In questo documento, stando a quanto ricostruito dal Foglio, non c’era solo la confessione sui mandanti del delitto Matteotti, ma anche una rivelazione sul movente. Fino ad allora veniva indicato come punizione del rivale politico. Venne poi fuori «la minacciosa presenza di un dossier sul petrolio di cui si temeva la presentazione in Parlamento». In altre parole, la necessità di uccidere Matteotti sarebbe nata dalla convinzione che questi fosse venuto in possesso di «prove di certi imbrogli in cui si mescolavano in una promiscuità maleodorante e abbastanza lacrimevole un certo affare di petrolio, di borsa e di cambi in cui sembrava essere implicato perfino il fratello del capo del governo».
LA STORIA DELLE TANGENTI DIETRO IL DELITTO MATTEOTTI
Dumini probabilmente non era al corrente dei dettagli dell’affare, ma era in grado di captare le voci che circolavano negli ambienti vicini a Mussolini, soprattutto nelle redazioni dei giornali fascisti. La vicenda riguarda le tangenti che sarebbero passate dalla Sinclair Oil americana ad Arnaldo Mussolini, fratello del Duce, e alle casse del Pnf e di altri gerarchi, come ringraziamento per la concessione di diritti di esplorazione in Italia e nelle colonie italiane.

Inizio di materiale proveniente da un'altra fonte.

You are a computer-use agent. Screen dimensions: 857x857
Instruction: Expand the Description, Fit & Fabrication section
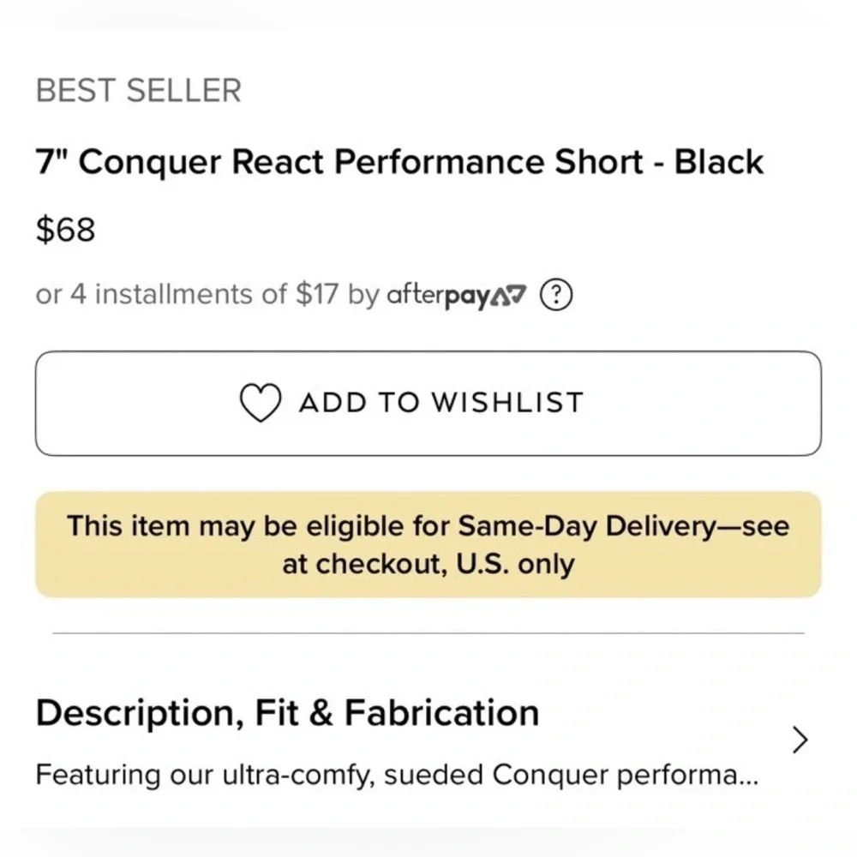[287, 711]
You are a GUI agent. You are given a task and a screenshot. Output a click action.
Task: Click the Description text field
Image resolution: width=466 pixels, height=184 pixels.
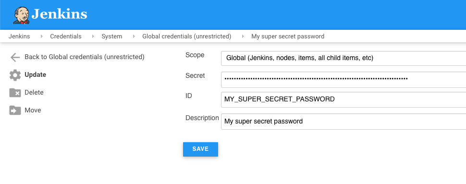pyautogui.click(x=343, y=122)
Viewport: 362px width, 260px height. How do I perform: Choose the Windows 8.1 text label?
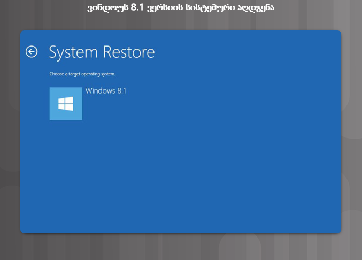pyautogui.click(x=106, y=91)
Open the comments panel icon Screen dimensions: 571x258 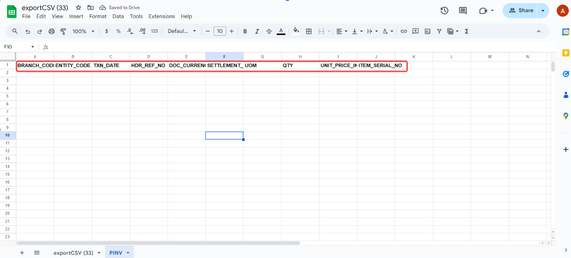[463, 11]
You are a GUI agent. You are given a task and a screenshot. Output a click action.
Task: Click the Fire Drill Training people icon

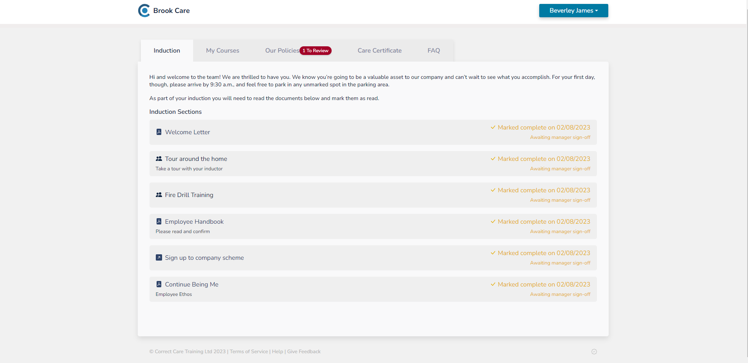click(x=159, y=195)
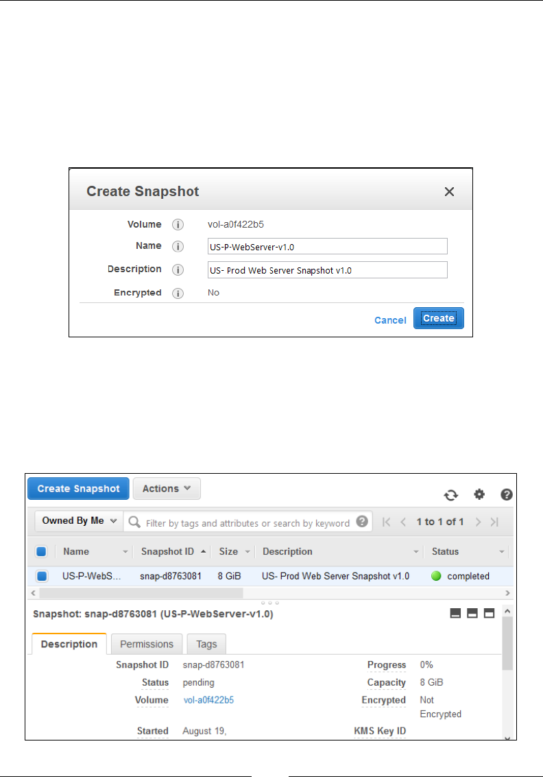
Task: Switch to the Permissions tab
Action: pos(147,644)
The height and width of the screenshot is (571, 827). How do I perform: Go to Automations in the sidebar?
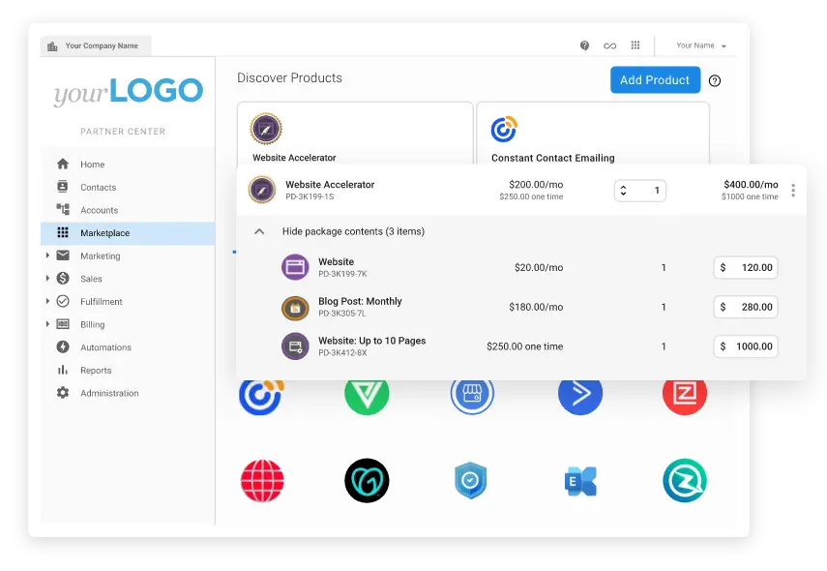105,347
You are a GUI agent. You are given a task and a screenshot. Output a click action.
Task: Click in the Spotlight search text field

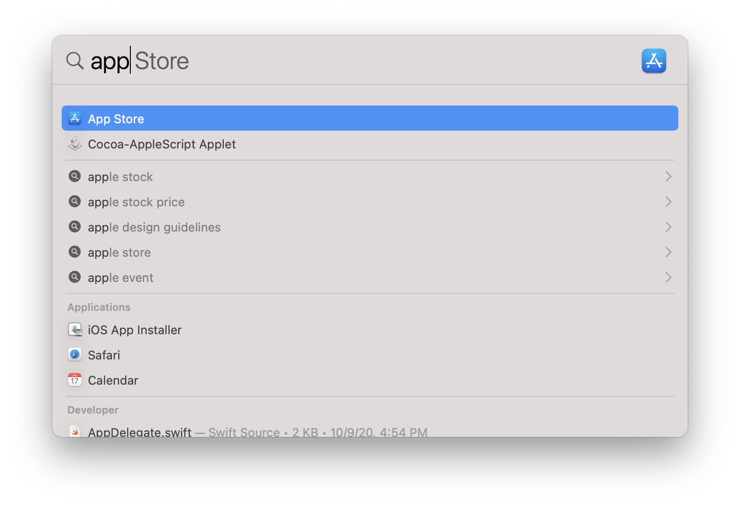(x=360, y=61)

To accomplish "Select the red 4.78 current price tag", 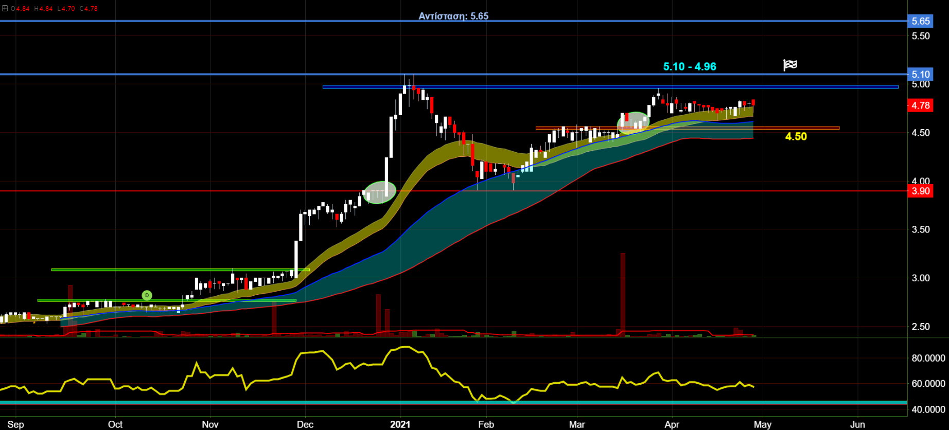I will click(920, 105).
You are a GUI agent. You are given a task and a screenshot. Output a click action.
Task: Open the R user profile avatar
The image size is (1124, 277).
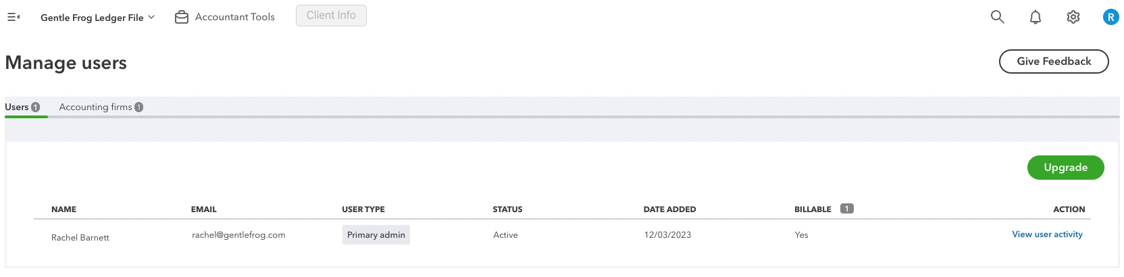coord(1110,17)
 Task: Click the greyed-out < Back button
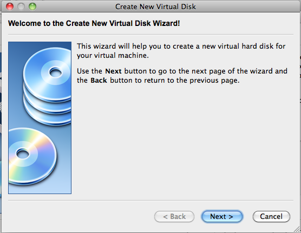174,216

Lo storico Mauro Canali, come ricordato dal Foglio, è l’autore dell’analisi più dettagliata su questo caso. Dunque, Matteotti ricevette dai laburisti britannici, nel corso del viaggio compiuto in Inghilterra prima del suo omicidio, una importante documentazione sulle «malversazioni petrolifere, sulla svendita dell’Italia alla compagnia americana da parte dei “patrioti” fascisti al governo». L’azienda agiva da paravento per un colosso americano, Standard Oil. Quindi, la Anglo-Persian Oil temeva la concorrenza americana. Questo il motivo per il quale i documenti erano finiti al socialista. L’auspicio era far fallire l’operazione. Infatti, dopo il delitto Matteotti, Mussolini avrebbe deciso di metterci una pietra sopra.

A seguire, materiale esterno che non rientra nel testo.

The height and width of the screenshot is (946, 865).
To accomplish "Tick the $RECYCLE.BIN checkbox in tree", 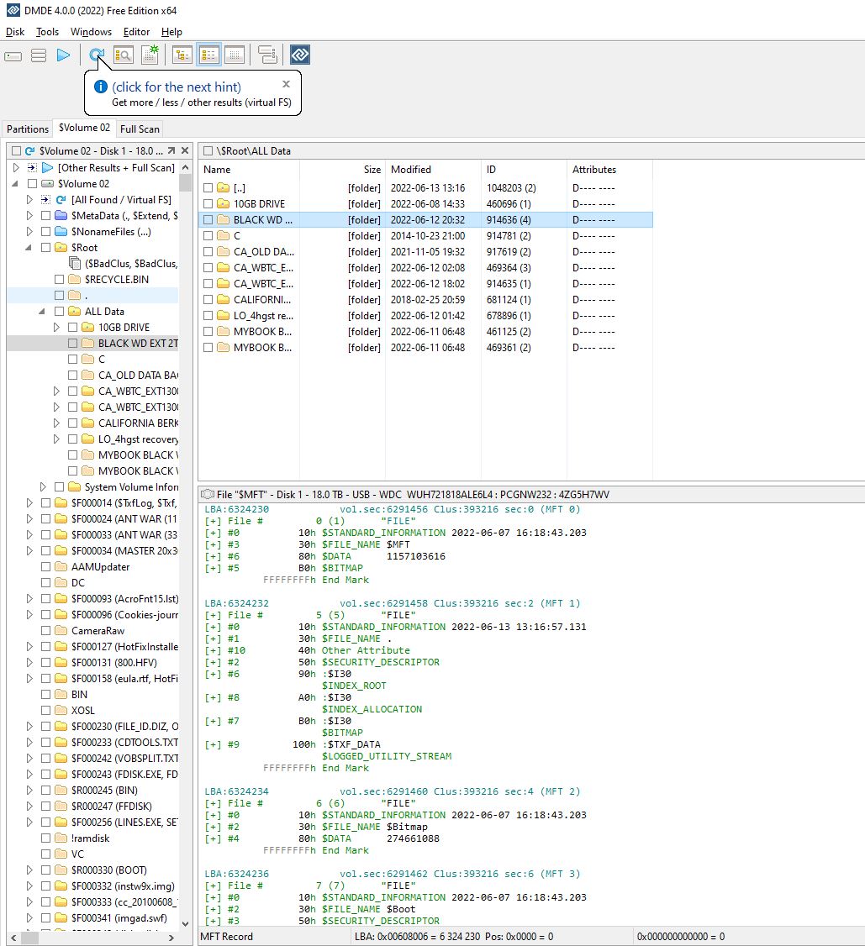I will (x=59, y=279).
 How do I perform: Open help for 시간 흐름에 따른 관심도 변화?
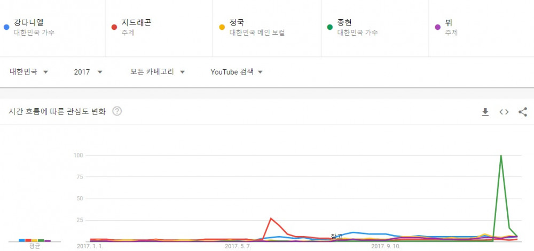[x=117, y=111]
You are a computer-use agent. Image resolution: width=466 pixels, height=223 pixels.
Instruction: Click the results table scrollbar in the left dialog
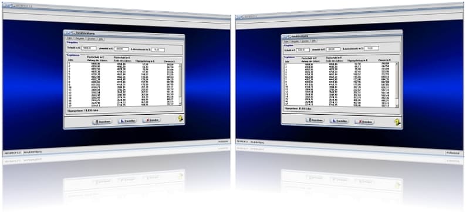click(180, 84)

Assiduo frequentatore dell’ufficio stampa della Presidenza del Consiglio, l’assassino riceveva pagamenti dal Viminale e fu forse lui stesso a far avere loro, il giorno dopo il delitto, molto prima che venisse ritrovato il cadavere e che Mussolini ammettesse di saperne qualcosa, il passaporto e altri documenti che erano nella borsa sottratta alla vittima. Tra questi, forse, anche la bozza del discorso a cui Matteotti stava lavorando in quei giorni. Dumini negò sempre che nella borsa ci fosse anche del materiale sul dossier sulle tangenti petrolifere, d’altra parte cambiava spesso versione, che erano avvertimenti ai mandanti per far capire che se si sarebbero dimenticati di lui, allora avrebbe parlato.